09-03-2013, 11:51 PM #18
- 38 Posts
I found the article interesting regarding the carriers and Skype. Really good point if true. Also, the historical Nokia numbers were astounding. It definitely makes you hope Elop isn't the new Microsoft CEO.
But, oddly enough, I've seen more AT&T employees with Windows Phones in the few times I've been in a store than I've seen in the wild.
09-04-2013, 12:12 AM #19
- 74 Posts
The world was supposed to end in 2012. It didn't. Analysts are entitled to their opinions. That's what they teach us in B schools , write long baffling posts so that by the time you come to the end of it , you will get so bored that you will agree to them. If you can't convince..confuse :)
BTW , Microsoft - NOKIA deal makes sense. But whether or not it is a success , that largely depends on what MS does from here. If they continue to be the laggard , slow behemoth then yeah even a baby can predict doom. But now that they have Nokia resources , they cant make excuses those "startup" excuses that Joe Belifore had once made !!
- 09-04-2013, 12:58 AM #22
Bottom line: Android phones have issues. iPhones have issues. WP8 phones have issues. The issues may be (and undoubtedly are) quite different, and certainly the fragmentation of the Android system brings unique problems to that platform, but in the end the degree to which each respective phone platform either annoys you to distraction or suits your needs perfectly (and all states in between) comes down to personal experience and tastes, and how you use or want to use your phone. Someone who never listens to music on their phone won't give a rat's @rse about random duplicate song listings in the music databases on a WP8 phone. For those who listen to music extensively, it's essentially a showstopper.
09-04-2013, 01:18 AM #24
- 3,868 Posts
It's amazing how people deny that Nokia was failing before Elop got there.
They don't understand the concept of ecosystems or the type of infrastructure needed to support it.
They also dont understand how technology moves. They think you could sit on your laurels with old crappy tech and succeed just because it worked in the past.
Nokia was already pretty much dead in the US market and was also starting to either in other markets. Their "smartphones" weren't that smart. And the only thing that kept them somewhat okay in the smartphone market in the SHORT TERM was the large existing install base of Symbian and the cheap smartphones that people could buy that could use their old old old Symbian apps.

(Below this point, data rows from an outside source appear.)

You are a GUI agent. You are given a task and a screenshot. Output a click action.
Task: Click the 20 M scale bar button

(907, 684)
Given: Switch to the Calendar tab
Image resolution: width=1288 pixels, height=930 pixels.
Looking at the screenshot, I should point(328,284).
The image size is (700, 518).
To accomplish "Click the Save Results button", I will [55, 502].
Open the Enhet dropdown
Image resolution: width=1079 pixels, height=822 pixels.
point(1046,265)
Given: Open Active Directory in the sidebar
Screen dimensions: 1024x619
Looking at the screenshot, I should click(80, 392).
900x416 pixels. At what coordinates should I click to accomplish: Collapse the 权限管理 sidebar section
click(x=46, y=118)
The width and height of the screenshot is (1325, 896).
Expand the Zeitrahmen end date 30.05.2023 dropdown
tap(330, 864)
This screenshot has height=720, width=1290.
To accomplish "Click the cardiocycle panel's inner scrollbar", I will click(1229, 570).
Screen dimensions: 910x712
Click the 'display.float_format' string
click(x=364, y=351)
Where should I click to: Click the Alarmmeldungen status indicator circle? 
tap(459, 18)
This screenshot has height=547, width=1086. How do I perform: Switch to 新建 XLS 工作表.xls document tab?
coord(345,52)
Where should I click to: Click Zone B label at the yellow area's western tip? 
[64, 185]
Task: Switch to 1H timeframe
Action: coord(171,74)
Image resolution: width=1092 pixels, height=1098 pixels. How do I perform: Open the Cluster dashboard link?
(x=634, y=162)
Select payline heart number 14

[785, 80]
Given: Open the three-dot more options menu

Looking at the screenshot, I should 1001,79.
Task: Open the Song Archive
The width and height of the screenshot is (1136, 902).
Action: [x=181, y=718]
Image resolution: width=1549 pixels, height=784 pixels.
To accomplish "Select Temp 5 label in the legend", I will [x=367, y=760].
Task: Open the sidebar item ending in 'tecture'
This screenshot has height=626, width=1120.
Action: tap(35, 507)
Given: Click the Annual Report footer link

The writer then blames Nokia's downward spiral on the "Elop effect"; failing to realize that he did not have supreme power and did not act in a vacuum. The writer also fails to realize that the problem Nokia faced is that they changed TOO LATE, not that they changed.
09-04-2013, 02:09 AM #25
- 1,890 Posts
I didn't read the article but just what was posted here, a few things:
1) Nokia hasn't really been big with high end phones in the US.. just about ever. Most US writers dont realize what a powerhouse Nokia still is outside US and especially the powerhouse it was before. While US is a huge and important market, Nokia managed to be the market leader for a long time with basically very bad market penetration in the US.
2) Elop was put as a CEO to an already sinking ship. The way I see it, he has managed to salvage alot. The mistakes were done years before Elop joined Nokia, I think he has managed fine seeing what he has had to work with. I don't really know what to think about this MS purchase and Elop's role in all of that, just looking at his history and track record with Nokia.
3) Never had any issues with my Lumia 920, will likely keep buying Lumias in the future whether they are Nokia or MS branded. The only real alternative for me might be Jolla, but I love the W8-ecosystem and have invested quite a bit in it and will keep doing so too.